View the first of a three-part thought-leadership series here.
Private equity firms entering the market for the first time need to plan ahead and wade cautiously into shallow waters before diving head first into the deep end of the U.S. investor pool. Dangers include regulatory issues that change from state-to-state and municipality-to-municipality, and simply trying to understand the vast population of U.S. investors.
But that’s not to say the opportunity isn’t worth the work needed to succeed stateside.
“The U.S. is a very deep market, and it’s the oldest market,” says Mounir Guen, CEO of
MVision Private Equity Advisers, a placement agent with offices in Hong Kong, New York, San Francisco and Sydney. “About 70 percent of total private equity capital originates in the United States. The first thing you have to remember is that there is a massive diversity of the types of investors.
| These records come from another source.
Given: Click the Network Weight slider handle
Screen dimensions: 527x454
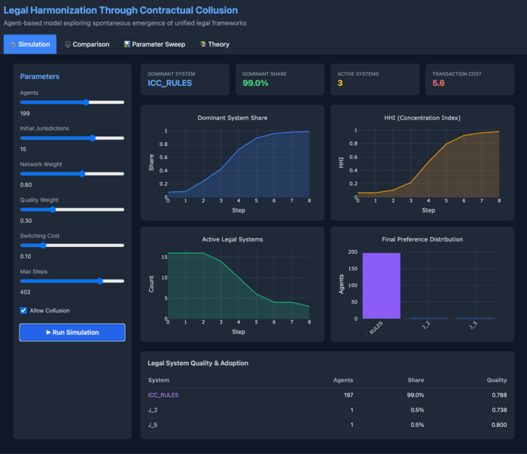Looking at the screenshot, I should coord(81,173).
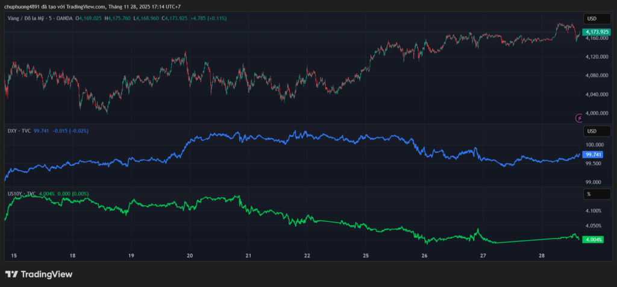Click the 100.000 level on DXY scale
The image size is (617, 287).
pos(594,145)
You’ve got high net worth, family groups, foundations, endowments, corporate pensions, public pensions, municipal pensions, insurance companies – the list goes on and on. Every time we come to market we tell the GP: ‘Get legal counsel immediately.’ In public pensions, for instance, it’s a criminal offense if you solicit them incorrectly. A criminal offense.”
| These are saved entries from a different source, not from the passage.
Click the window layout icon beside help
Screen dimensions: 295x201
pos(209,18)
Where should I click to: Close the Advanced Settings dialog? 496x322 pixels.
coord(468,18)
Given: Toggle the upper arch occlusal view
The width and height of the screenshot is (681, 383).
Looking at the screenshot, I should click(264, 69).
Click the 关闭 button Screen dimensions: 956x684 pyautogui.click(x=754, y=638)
Mona Marquardt, a principal at Abbott Capital Management, a fund-of-funds that manages over $7B in private equity assets worldwide, says it’s imperative for non-U.S. GPs to reach out to managers and consultants with vast knowledge of the U.S. market to help them avoid some of the pitfalls that have hampered fundraising efforts for LPs with little experience in the market.
“Starting with the broadest view in the market can be very effective for any new region in the market that you’re going into,” Marquardt says. “Thinking about the most professional consultants, researchers and the fund-to-funds, it’s important to have some early conversations with those groups in order to understand how they perceive your strategy, and get feedback. Maybe you end up repositioning a little and address any perceived weak points before you go to the market.”
Transparency with investors is also an important factor in avoiding “the melt” – where investors in a GP’s fund decide to pass on participating in a future fundraising effort.
The panel discussion also included Richard Kunzer, a senior partner in charge of IR for London-based BC Partners.